Petit mot de l'auteure : BON ANNIVERSAIRE ANGELICA !

Merci à Angelica et Marina pour leurs review sur l'OS précédent !


Comme toutes les nuits où Inej étaient de retour à Ketterdam, elle s'était endormie sur le canapé de la chambre de Kaz. Celui-ci l'avait rapproché de son lit, de manière à ce qu'ils puissent être proches l'un de l'autre, tout en évitant d'avoir des contacts. Cette solution était la meilleure pour qu'ils puissent dormir ensemble tout en gérant leurs traumatismes.
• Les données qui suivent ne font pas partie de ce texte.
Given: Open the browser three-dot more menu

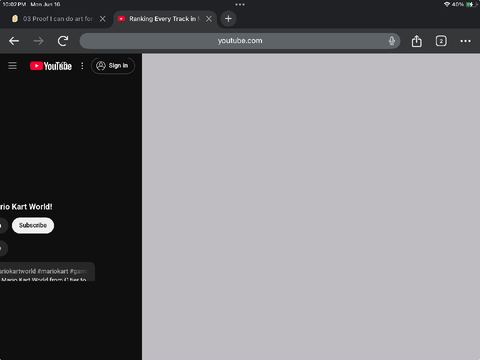Looking at the screenshot, I should (x=465, y=41).
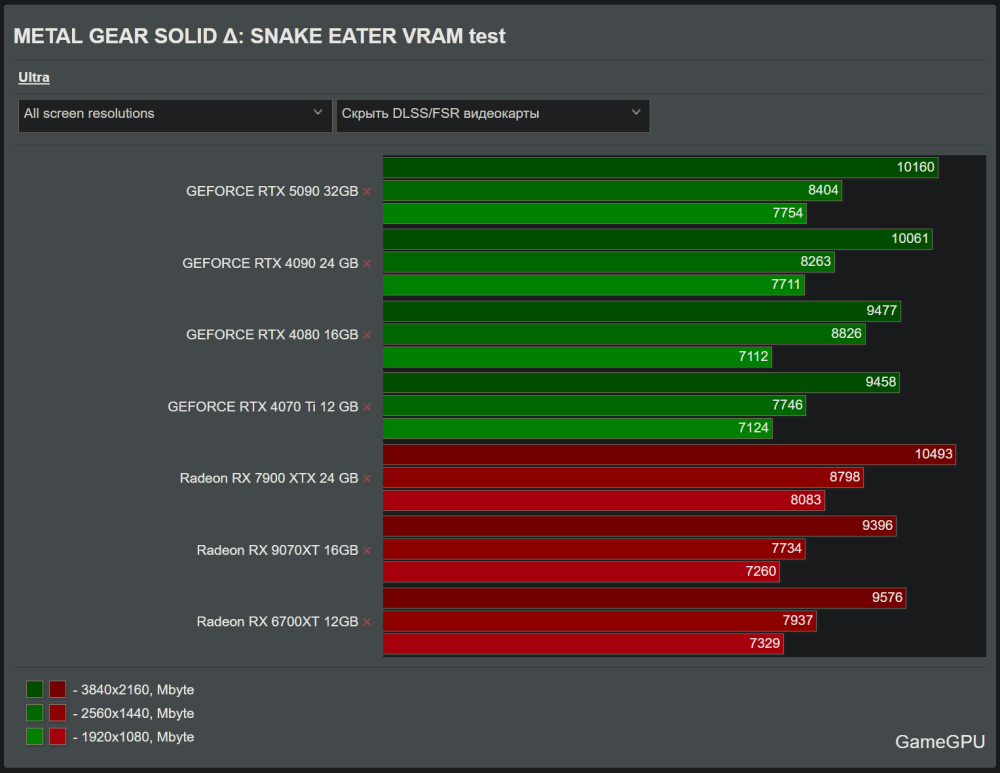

Cependant, cette nuit là, le sommeil d'Inej était particulièrement agité. Grâce à la lumière de la lune, Kaz pouvait voir son visage se crisper sous les coups de mauvais rêves qui devaient être particulièrement éprouvant et dont Kaz avait malheureusement une idée du contenu. Le brun était perdu ; il aurait voulu prendre Inej dans ses bras pour la réconforter, mais savait que cette solution n'était adaptée ni pour lui, ni pour elle. Une idée lui vint alors – il n'était pas sûr qu'elle fonctionne, mais il se devait de la tenter, quand bien même elle le placerait dans une situation ridicule. Le sommeil d'Inej était en jeu, et cela, c'était bien plus important que tout le reste.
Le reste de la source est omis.